ヘレナはステラに向き直ると、作戦内容を告げた。
「わかりました」
ステラは城内に降り頻る雪と共に城壁に登り、城壁から城内を見回した。
「魔物を制御するのではなく、共に助け合う。そうですね……先生」
作戦が開始する数日前に黒から伝授された、魔物の力を引き出しつつ自分の魔力と繋げ全身に纏わせる感覚を意識した。
「ッう……くぁ!」
「ステラ……大丈夫!?」
殺女がステラを心配したのか、城壁を登り顔を覗きこもうとしてきたが、ステラは殺女に向き直り笑みを浮かべた。

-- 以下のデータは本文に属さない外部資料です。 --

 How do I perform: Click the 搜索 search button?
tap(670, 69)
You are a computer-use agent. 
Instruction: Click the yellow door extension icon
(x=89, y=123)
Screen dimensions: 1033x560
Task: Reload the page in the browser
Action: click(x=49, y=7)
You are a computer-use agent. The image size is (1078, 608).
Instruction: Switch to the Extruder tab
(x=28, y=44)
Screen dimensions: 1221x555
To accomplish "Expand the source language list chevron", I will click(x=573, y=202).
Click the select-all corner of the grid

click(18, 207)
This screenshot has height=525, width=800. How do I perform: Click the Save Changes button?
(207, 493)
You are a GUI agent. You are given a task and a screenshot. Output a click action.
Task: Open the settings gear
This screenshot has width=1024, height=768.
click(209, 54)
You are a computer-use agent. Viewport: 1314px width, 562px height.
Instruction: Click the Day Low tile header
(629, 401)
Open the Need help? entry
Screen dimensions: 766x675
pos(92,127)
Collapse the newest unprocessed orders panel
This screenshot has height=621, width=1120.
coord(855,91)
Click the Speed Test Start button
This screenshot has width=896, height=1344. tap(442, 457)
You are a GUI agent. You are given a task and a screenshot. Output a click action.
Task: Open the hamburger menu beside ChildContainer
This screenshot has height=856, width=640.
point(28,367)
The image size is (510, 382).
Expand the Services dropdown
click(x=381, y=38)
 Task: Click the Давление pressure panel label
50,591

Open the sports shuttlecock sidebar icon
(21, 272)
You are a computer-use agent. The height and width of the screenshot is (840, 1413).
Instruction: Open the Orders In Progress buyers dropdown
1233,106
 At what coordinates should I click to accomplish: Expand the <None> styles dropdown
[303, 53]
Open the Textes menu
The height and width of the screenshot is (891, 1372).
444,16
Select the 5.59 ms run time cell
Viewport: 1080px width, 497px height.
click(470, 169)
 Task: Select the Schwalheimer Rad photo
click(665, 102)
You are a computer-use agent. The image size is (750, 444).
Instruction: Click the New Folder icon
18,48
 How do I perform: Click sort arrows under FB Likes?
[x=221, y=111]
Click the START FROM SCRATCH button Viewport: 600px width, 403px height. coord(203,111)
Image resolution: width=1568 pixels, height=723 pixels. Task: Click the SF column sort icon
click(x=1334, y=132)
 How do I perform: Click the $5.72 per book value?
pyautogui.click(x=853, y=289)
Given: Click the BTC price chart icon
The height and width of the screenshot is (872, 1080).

「大丈夫、自分の魔力も大分コントロールできるようになったし。作戦に支障はないから、安心して」
「ステラ、貴女の心配をしてるのよ」
殺女はステラの真っ白な手を握りしめてた。
「城壁に誰かいるぞ!」
敵がステラに気付き、遠距離から魔法で攻撃してくると、ステラが氷で防ごうとした魔法を殺女がステラの前に出ると、魔法を弾き返した。
 
「今は、作戦に集中して。大丈夫、ステラちゃんは私が守るから」
殺女は先に城壁を降り、群がる敵の中に1人身を投じた。
「ありがと、殺女さん。私達も行こう」
『良かったわね、信頼できる仲間が出来て』
アイシクルがつぶやくと、ステラは片手を掲げると吹雪が止み、粉雪が降り注いできた。
「出来たのね」
ヘレナが交戦中の殺女と碧を回収するため、急いで城内を走り抜け二人を掴むと同時に、ハート達のいる城門前まで瞬間移動をして城内から離脱した。
「噛ましてやれ、ステラ!」
殺女が叫ぶと、粉雪が全て氷柱に変わり城全体に現れた。
 
「我が名は、ステラ・ハルベーゼ!魔術王の使い魔であり我が力の母体『凍てつく氷の亡霊』母体の名の元に力を示せ!」
ステラの周りの氷が一斉に壊れ冷気がアイシクルの形に変わるが前よりも人間みのある姿に変わった。
『ようやく、繋がった』
「目覚めろ!『凍てつく刃』行くよ……アイシクル!氷魔法【氷柱の追撃】!」
大量の氷柱が城に向け一斉に降り注ぎ、城は徐々に崩れただの瓦礫の山になった。
「これで……作戦は…完…了」
全身の魔力を使いきったステラは城壁からバランスを崩し、瓦礫に向け落ちるが、透かさず殺女がステラの腕を掴み一命をとりとめた。
 
「この揺れ、まさか!?」
上から聞こえてきた瓦礫音に驚いていた幹部の1人だったが、隣に立っていた別の幹部に急かされながらも、地下水路を歩きだした。
「全く、もう少し耐えるかと思ったんだけどな……所詮はただの農民だ。替えは幾らでもきく」
「その通りだ。やはりゴミだとそれなりの事しかできないな」
三人が足早に歩くのを後ろから着いて行く黒達は、ステラが成功したと考えていた。
「じゃ、ボチボチ行きますか」
ロークが背伸びをすると体をほぐすため準備運動を始めると、黒は黒色の雷を両手から出すとロークを真似て準備運動を始めた。
「体もほぐれたし、幹部さんからお話を聞こうか」
「喋ったりしないだろ。まぁ、任せるよ。そっち系は橘さんの専売特許らしいからな」
「俺はあんまり得意じゃねえけどな。任された以上やってやるよ」
黒は高速魔法で、幹部の前に現れると。
「な!何者だ!」
「下がれ!逃げるぞ!」
逃げようとする幹部の後ろには、ロークが待ち構えており、幹部達はロークによって退路を断たれ挟み撃ちにあった。